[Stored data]

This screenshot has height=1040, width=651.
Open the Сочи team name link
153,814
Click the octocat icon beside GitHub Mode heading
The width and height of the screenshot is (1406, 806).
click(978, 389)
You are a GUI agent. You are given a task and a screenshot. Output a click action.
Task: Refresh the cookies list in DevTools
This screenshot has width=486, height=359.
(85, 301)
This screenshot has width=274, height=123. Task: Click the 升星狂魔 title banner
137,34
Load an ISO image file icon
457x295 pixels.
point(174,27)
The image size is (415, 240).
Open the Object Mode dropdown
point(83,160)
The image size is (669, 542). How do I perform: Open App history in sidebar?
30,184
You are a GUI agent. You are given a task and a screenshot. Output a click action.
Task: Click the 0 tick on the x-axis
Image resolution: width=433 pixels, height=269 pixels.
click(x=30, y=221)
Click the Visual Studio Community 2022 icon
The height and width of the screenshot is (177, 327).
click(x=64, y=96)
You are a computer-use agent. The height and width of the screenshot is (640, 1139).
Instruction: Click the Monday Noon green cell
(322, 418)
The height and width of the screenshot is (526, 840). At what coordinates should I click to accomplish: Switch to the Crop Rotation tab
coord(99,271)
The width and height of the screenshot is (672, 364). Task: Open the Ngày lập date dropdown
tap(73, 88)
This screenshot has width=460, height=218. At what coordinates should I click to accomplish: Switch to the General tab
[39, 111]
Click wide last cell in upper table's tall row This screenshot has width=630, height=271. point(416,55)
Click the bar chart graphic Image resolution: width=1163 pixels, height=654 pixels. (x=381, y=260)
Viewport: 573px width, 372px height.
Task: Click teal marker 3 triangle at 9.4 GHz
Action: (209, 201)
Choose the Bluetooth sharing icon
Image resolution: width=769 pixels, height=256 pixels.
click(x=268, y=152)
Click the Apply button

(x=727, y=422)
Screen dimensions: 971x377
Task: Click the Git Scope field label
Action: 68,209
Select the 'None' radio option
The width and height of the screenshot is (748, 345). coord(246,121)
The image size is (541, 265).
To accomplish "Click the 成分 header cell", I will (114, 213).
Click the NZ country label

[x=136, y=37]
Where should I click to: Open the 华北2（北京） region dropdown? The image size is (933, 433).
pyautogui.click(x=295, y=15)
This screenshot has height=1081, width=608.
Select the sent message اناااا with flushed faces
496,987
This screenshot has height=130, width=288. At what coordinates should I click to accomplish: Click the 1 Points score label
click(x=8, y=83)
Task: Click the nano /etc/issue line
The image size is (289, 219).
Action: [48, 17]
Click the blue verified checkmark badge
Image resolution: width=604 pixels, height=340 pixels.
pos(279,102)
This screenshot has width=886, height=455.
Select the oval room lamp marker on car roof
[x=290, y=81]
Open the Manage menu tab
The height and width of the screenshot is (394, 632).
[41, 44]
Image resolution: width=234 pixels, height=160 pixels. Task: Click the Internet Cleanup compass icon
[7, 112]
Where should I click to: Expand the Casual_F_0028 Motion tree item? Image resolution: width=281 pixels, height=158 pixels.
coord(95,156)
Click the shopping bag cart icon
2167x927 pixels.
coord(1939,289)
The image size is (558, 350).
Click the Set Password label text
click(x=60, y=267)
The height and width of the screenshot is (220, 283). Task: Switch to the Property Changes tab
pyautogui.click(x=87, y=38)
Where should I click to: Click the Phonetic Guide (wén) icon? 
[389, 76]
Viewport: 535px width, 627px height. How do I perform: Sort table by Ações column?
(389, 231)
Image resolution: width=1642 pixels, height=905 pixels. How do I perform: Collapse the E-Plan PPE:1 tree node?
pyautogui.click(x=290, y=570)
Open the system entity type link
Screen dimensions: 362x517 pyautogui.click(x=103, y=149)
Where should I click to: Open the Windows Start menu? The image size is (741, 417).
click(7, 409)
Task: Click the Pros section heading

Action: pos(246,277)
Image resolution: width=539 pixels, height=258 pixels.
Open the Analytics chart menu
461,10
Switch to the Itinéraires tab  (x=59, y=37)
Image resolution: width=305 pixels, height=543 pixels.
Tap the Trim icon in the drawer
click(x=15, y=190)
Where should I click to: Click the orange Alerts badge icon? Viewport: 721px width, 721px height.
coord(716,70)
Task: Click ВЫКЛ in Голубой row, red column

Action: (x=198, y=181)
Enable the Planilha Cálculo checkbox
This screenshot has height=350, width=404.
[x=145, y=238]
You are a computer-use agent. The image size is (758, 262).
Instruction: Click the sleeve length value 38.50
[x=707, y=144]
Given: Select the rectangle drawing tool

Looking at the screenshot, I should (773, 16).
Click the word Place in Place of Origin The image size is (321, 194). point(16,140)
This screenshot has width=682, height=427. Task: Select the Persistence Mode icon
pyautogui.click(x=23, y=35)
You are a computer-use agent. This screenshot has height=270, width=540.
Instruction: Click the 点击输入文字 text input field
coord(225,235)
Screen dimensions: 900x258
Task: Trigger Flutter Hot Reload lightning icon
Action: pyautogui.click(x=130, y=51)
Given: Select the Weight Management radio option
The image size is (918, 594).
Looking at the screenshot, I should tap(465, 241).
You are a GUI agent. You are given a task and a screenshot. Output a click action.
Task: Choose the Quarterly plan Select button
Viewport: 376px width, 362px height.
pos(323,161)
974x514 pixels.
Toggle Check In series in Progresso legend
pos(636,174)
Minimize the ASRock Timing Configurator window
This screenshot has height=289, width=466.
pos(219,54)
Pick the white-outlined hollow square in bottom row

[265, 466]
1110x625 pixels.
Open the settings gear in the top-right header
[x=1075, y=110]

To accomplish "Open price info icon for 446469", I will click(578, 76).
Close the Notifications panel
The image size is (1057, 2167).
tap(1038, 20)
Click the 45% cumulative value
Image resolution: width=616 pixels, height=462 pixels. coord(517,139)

## WORK TO BE COMPLETED
What is needed is an exact copy of the lines above, from the one containing "Click the Visual Studio Community 2022 icon" through the one containing "Click wide last", with nothing added.

## EXERCISE RESULT
Click the Visual Studio Community 2022 icon
The height and width of the screenshot is (177, 327).
click(x=64, y=96)
You are a computer-use agent. The height and width of the screenshot is (640, 1139).
Instruction: Click the Monday Noon green cell
(322, 418)
The height and width of the screenshot is (526, 840). At what coordinates should I click to accomplish: Switch to the Crop Rotation tab
coord(99,271)
The width and height of the screenshot is (672, 364). Task: Open the Ngày lập date dropdown
tap(73, 88)
This screenshot has width=460, height=218. At what coordinates should I click to accomplish: Switch to the General tab
[39, 111]
Click wide last cell in upper table's tall row This screenshot has width=630, height=271. point(416,55)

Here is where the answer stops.